Wednesday, December 21, 2011

A Mixed Bag

I have to get back on track to blog more regularly. These posts are unwieldy. 

Matt is the king of homemade pancakes. Before I met him, I didn't even know you could make pancakes from scratch. I can rock a Krusteaz box, but I usually leave the pancakes to him. Blueberry Buckwheat Pancakes (pg 20 of The Food You Crave) nabbed my attention, because I still have a whole bag of buckwheat sitting around from when FFwD did buckwheat blini, and because I feel better about feeding some good flours to Charlie instead of delicious Krusteaz. Believe me, I love my Krusteaz, but they aren't especially nutritious.
With syrup, these pancakes were good. Without, they were a little buckwheat-bitter. Ellie only adds 1 tb of honey to the batter, and that's not really enough to sweeten it to the point where you'd want to eat it without syrup. I say the batter could also use a hit of vanilla.

Conclusion: Liked it, and Charlie Approved. The recipe made a lot of pancakes, so I happily now have a freezer full of them, for easy breakfasts.

For a nostalgic snack, I made a Chocolate Egg Cream (pg 307). I shouldn't have. Yuck. My favorite diner meal is a BLT-without-the-lettuce, fries, and a vanilla egg cream. I've never seen them outside of New York, and when I asked for one once in a "New York Style" diner in Rhode Island, the waitress made me repeat it 14 times, and then said she didn't know what I was asking for. Sigh. Before I blame Ellie for how bad this was, I may have used the wrong fizzy. I couldn't find any seltzer at the store. Weird, right? Ellie explicity says not to use club soda, so I settled on bubbly mineral water. Is that different than seltzer? This proportion of mineral tasted really harsh and was not nearly sweet enough. Boooo!
Conclusion: Dislike. If mineral water and seltzer are different, I blame me. If they're the same, I blame Ellie.

Between the anchovy paste, the capers, and the olives in Pasta Puttanesca (pg 158), there were many layers of briny flavor. When my Mom was visiting last weekend, she bought a bag of arugula at the Farmer's Market, which we didn't use for anything. Arugula isn't my favorite thing, and this fresh stuff was exceptionally peppery. I picked this recipe because you wilt arugula down into the sauce at the end, so it would use up some of my stash. The arugula actually worked well with the other flavors.
Conclusion: Liked it.

Finally, to accompany last night's roast chicken, I made Mashed Sweet Potatoes with Orange Essence (pg 267). With buttermilk, orange juice and zest, nutmeg, brown sugar, and a little butter, it looked good on paper. The outcome was unremarkable, though. I tripled the buttermilk, and it was still a dry mash. The buttermilk curdled a little when the orange juice hit it, so there were little flecks of white mixed into my potatoes. To top it all off, the orange flavor wasn't even especially pronounced.

Conclusion: Disliked.

Every year for the past few years, I've made marshmallows at the holidays, using Alton Brown's recipe, here. His marshmallows are off the hook delicious. Dense, chewy, vanilla-ey. They have an actual presence, and retain their shape in hot chocolate, so that by the end of the mug, you have chocolate-soaked creamy marshmallows that have managed to still retain their shape.
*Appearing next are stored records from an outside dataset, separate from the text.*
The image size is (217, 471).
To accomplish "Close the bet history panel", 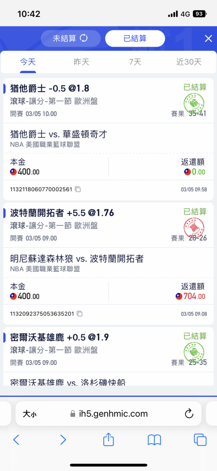I will point(208,39).
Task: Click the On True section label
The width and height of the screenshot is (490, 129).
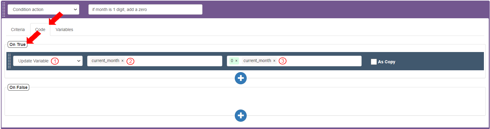Action: click(17, 44)
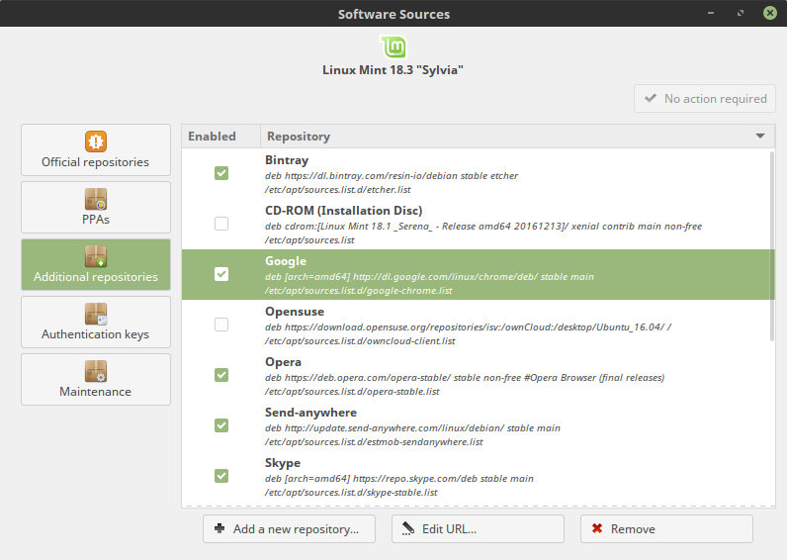The width and height of the screenshot is (787, 560).
Task: Click the No action required button
Action: 705,99

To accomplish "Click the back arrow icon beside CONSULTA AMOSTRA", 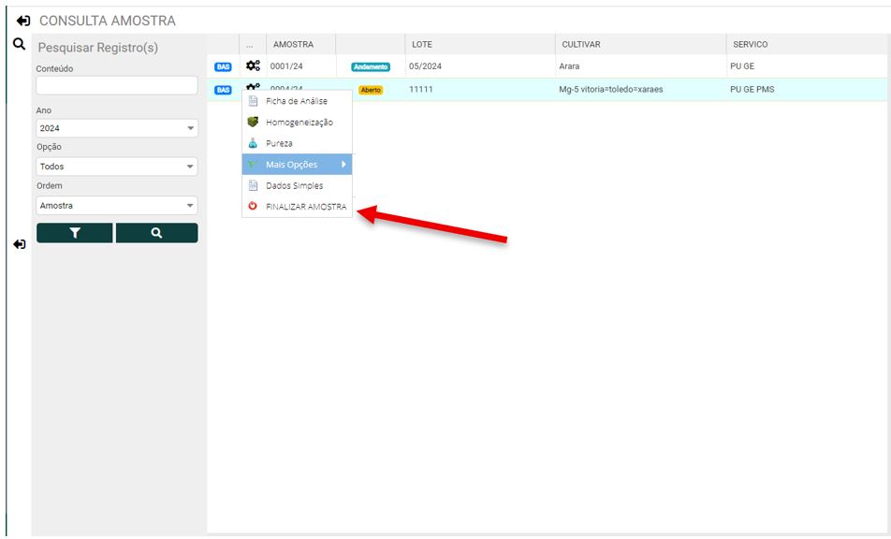I will point(23,21).
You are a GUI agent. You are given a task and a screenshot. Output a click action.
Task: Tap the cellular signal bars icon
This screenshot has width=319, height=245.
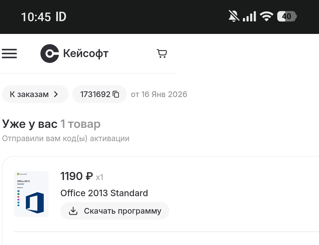tap(249, 17)
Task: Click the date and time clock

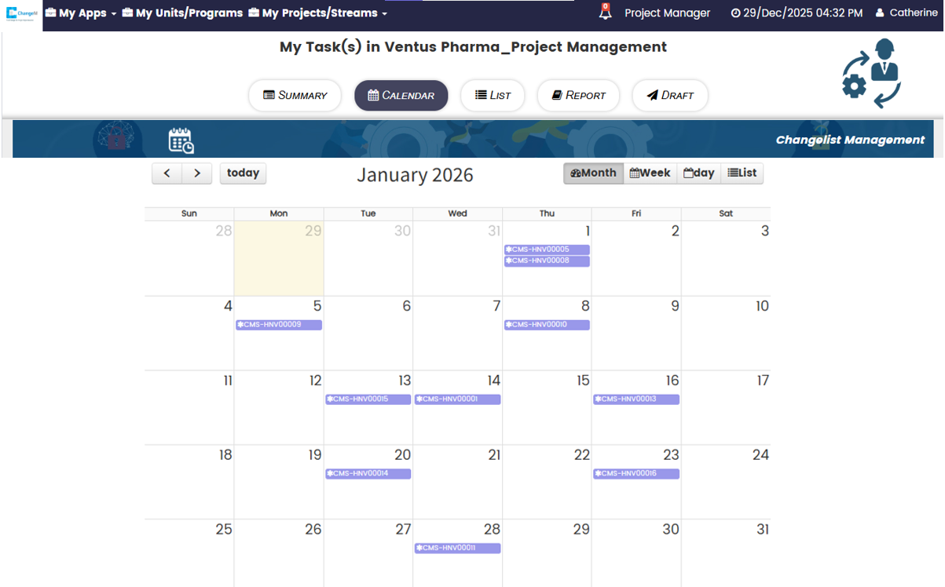Action: click(797, 13)
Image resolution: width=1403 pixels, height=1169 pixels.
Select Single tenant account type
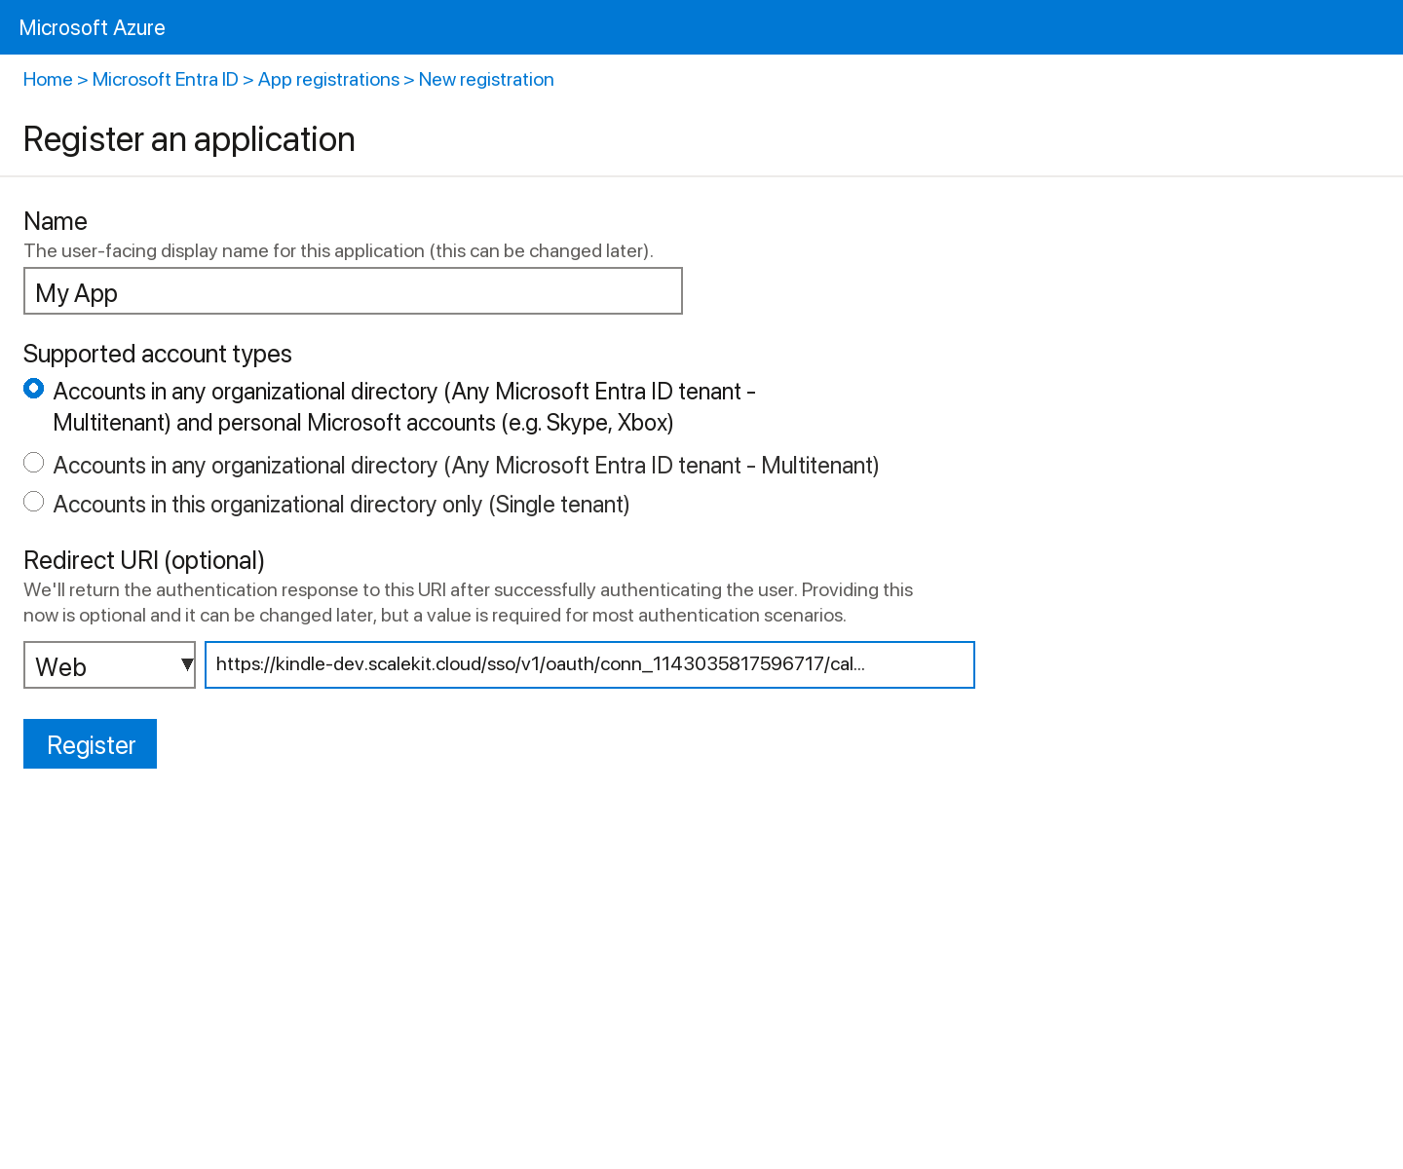pyautogui.click(x=33, y=501)
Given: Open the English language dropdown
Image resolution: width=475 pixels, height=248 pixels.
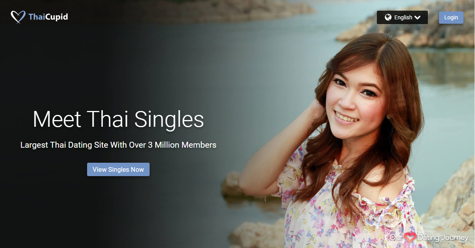Looking at the screenshot, I should 402,17.
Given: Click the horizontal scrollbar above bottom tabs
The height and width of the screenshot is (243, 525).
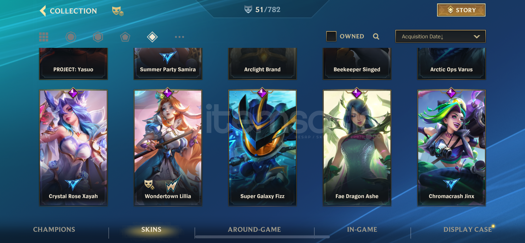Looking at the screenshot, I should [x=263, y=237].
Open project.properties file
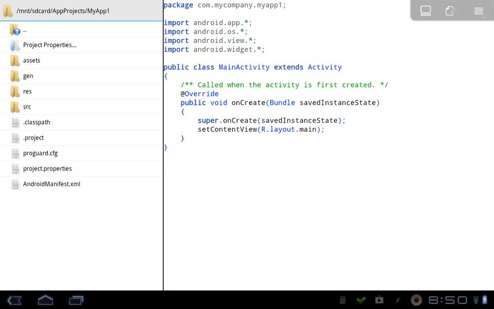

This year, instead of going tried and true, I figured I'd make Dorie's Marshmallows (pg 404 of Baking). I really need to stop turning to her for recipes that I already have perfectly wonderful recipes for. As with the chocolate chip cookies, these marshmallows were no match against the idea I already have in my head of the ideal.
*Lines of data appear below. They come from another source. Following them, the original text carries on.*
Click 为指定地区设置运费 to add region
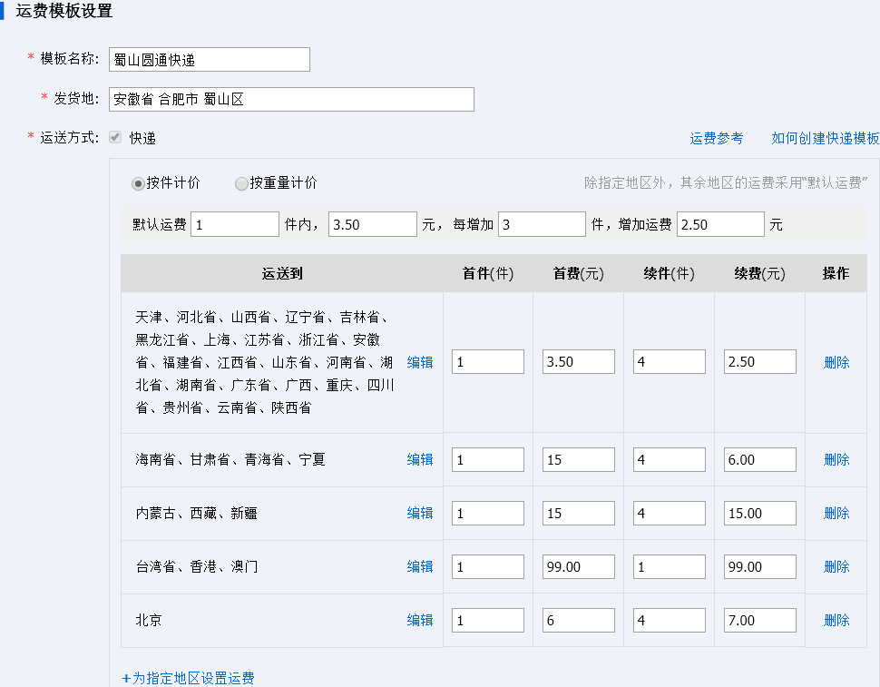 pos(189,678)
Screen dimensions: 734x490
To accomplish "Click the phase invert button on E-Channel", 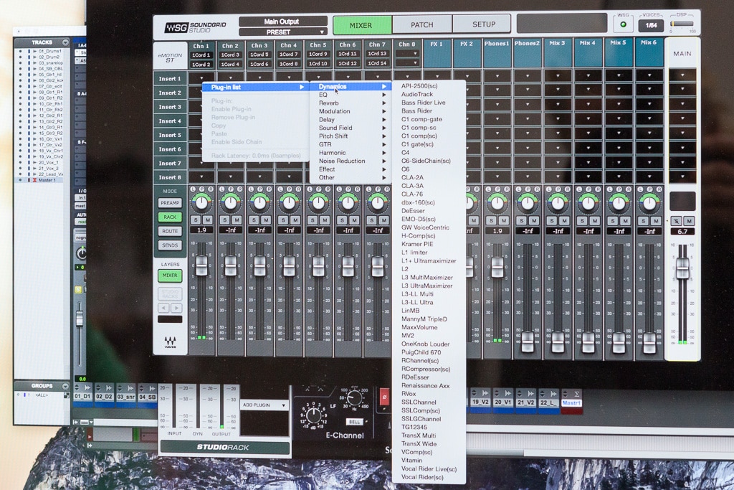I will (x=383, y=395).
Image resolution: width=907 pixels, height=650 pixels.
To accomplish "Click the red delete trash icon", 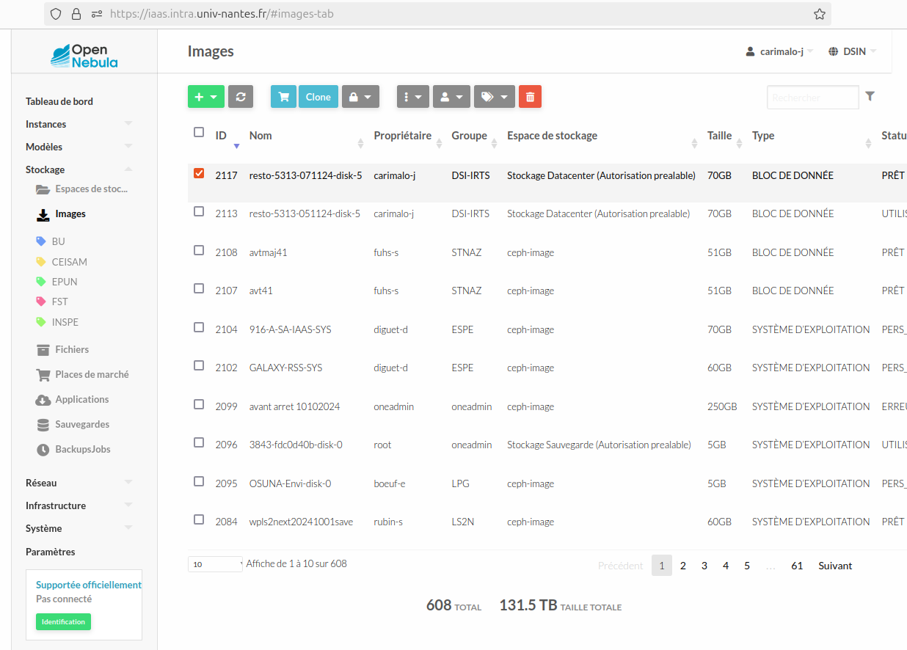I will coord(530,96).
The process was much different from Alton's. Dorie's involved egg whites; Alton's do not. Dorie's involved a scant 2 tb of corn syrup, Alton's uses a cup. Dorie makes up the difference with a ton of sugar. Alton says to coat them with a mix of corn starch and powdered sugar, which makes sense in terms of retaining sweetness. Dorie just coats hers in corn starch.
I love how they look, but they're no good.
I knew these would be different from Alton's, as soon as I dolloped spoonfuls out onto my pre-powdered cookie sheets (a presentation I learned from David Lebovitz's blog, as opposed to cutting the marshmallows into squares). The concoction was wet, instead of dense and sticky. Dorie's recipe produces light, melt-in-hot-chocolate types of marshmallows. Eaten plain, they have a weird under-taste that I can't identify. I'm not sure what to do with them. Matt ate one, wrinkled his nose, said, "It just tastes like sugar," and then asked me if I could still make my normal recipe, too. Yes, I sure can.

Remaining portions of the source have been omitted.